# [TASK OBJECTIVE]
Copy the data exactly from the line that contains "Grade 2 (312, 661)" through the line that contains "Grade 1 (284, 661)", keeping both end lines and leaving out everything else.

# [AVAILABLE RECORDS]
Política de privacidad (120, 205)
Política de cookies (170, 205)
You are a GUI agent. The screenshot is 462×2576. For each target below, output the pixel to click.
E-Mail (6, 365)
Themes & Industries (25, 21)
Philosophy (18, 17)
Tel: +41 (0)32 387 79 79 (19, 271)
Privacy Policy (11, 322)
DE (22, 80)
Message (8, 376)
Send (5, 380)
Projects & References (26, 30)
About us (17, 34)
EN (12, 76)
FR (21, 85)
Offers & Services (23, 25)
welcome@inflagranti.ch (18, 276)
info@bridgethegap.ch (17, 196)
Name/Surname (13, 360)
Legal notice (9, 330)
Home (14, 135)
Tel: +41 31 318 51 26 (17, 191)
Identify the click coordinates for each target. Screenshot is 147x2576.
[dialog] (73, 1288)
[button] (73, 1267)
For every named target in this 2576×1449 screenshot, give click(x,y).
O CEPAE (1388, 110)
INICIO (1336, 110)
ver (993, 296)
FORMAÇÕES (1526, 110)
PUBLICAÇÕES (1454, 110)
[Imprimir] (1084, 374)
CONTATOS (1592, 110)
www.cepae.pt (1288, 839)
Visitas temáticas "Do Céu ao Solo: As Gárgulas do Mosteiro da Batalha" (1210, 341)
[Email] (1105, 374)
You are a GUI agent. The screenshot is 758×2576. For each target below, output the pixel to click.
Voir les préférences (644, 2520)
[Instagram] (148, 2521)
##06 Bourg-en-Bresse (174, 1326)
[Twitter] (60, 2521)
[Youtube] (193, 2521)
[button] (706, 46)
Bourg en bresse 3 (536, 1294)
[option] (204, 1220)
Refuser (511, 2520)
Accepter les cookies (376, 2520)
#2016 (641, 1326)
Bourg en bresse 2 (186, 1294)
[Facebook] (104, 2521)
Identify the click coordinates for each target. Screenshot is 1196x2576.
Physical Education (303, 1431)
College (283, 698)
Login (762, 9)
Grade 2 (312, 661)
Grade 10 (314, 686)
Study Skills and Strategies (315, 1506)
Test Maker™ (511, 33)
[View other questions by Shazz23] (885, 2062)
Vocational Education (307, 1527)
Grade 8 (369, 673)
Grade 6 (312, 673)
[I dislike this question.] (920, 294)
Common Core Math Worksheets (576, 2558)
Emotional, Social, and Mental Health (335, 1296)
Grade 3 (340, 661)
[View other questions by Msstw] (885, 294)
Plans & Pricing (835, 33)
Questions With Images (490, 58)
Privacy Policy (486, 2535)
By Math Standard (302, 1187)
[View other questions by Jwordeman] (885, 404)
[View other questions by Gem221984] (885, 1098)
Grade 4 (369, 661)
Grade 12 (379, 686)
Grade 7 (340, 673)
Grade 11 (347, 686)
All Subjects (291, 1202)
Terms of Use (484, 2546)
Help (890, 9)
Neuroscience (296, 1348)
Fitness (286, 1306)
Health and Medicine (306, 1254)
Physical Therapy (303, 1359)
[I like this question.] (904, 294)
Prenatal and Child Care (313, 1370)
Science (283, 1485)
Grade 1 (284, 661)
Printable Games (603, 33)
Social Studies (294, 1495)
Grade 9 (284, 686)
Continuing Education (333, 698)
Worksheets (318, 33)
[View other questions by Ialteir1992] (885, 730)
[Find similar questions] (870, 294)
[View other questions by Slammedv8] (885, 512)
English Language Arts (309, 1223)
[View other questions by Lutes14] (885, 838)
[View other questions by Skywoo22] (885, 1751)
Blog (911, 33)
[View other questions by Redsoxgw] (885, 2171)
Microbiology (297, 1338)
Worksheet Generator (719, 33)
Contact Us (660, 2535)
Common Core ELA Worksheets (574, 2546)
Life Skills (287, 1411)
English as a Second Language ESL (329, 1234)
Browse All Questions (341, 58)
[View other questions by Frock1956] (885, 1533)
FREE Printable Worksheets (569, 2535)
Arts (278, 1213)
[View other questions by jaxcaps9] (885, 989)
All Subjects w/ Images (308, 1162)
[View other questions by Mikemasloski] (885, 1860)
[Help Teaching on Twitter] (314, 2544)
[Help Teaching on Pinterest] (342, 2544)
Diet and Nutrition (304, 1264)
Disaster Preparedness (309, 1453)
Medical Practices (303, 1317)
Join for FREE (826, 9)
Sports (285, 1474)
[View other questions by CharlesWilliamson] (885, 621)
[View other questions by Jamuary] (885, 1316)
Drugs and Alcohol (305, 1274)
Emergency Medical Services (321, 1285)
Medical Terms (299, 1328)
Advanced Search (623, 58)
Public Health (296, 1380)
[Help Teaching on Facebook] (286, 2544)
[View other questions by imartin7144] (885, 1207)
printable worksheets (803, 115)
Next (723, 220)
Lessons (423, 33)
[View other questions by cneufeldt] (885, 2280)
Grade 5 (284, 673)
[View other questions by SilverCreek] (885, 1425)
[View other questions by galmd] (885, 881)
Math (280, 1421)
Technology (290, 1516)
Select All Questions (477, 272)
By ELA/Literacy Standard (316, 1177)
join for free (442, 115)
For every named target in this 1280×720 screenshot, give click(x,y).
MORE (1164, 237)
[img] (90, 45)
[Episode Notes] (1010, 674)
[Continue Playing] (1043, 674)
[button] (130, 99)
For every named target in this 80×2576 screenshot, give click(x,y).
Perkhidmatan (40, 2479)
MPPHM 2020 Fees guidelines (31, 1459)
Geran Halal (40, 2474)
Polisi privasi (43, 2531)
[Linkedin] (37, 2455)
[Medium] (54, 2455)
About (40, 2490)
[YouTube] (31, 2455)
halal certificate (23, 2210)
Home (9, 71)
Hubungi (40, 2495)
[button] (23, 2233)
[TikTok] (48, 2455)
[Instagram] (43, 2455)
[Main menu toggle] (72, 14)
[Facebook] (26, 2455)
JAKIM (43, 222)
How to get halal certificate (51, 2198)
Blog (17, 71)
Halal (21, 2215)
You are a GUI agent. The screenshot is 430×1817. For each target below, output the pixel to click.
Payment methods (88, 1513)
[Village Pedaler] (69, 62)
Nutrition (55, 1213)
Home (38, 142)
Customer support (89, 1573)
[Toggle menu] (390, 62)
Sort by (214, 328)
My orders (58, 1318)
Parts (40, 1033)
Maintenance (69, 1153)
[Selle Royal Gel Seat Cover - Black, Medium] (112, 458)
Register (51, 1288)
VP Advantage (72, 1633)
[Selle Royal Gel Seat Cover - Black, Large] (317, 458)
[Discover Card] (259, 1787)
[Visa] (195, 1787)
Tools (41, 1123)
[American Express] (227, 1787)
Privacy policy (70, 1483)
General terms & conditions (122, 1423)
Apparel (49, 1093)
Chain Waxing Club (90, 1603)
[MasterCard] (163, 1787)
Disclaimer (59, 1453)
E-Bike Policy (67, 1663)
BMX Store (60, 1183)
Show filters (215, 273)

# [RESPONSE AREA]
Grade 2 (312, 661)
Grade 10 (314, 686)
Study Skills and Strategies (315, 1506)
Test Maker™ (511, 33)
[View other questions by Shazz23] (885, 2062)
Vocational Education (307, 1527)
Grade 8 (369, 673)
Grade 6 (312, 673)
[I dislike this question.] (920, 294)
Common Core Math Worksheets (576, 2558)
Emotional, Social, and Mental Health (335, 1296)
Grade 3 (340, 661)
[View other questions by Msstw] (885, 294)
Plans & Pricing (835, 33)
Questions With Images (490, 58)
Privacy Policy (486, 2535)
By Math Standard (302, 1187)
[View other questions by Jwordeman] (885, 404)
[View other questions by Gem221984] (885, 1098)
Grade 4 (369, 661)
Grade 12 (379, 686)
Grade 7 (340, 673)
Grade 11 (347, 686)
All Subjects (291, 1202)
Terms of Use (484, 2546)
Help (890, 9)
Neuroscience (296, 1348)
Fitness (286, 1306)
Health and Medicine (306, 1254)
Physical Therapy (303, 1359)
[I like this question.] (904, 294)
Prenatal and Child Care (313, 1370)
Science (283, 1485)
Grade 1 (284, 661)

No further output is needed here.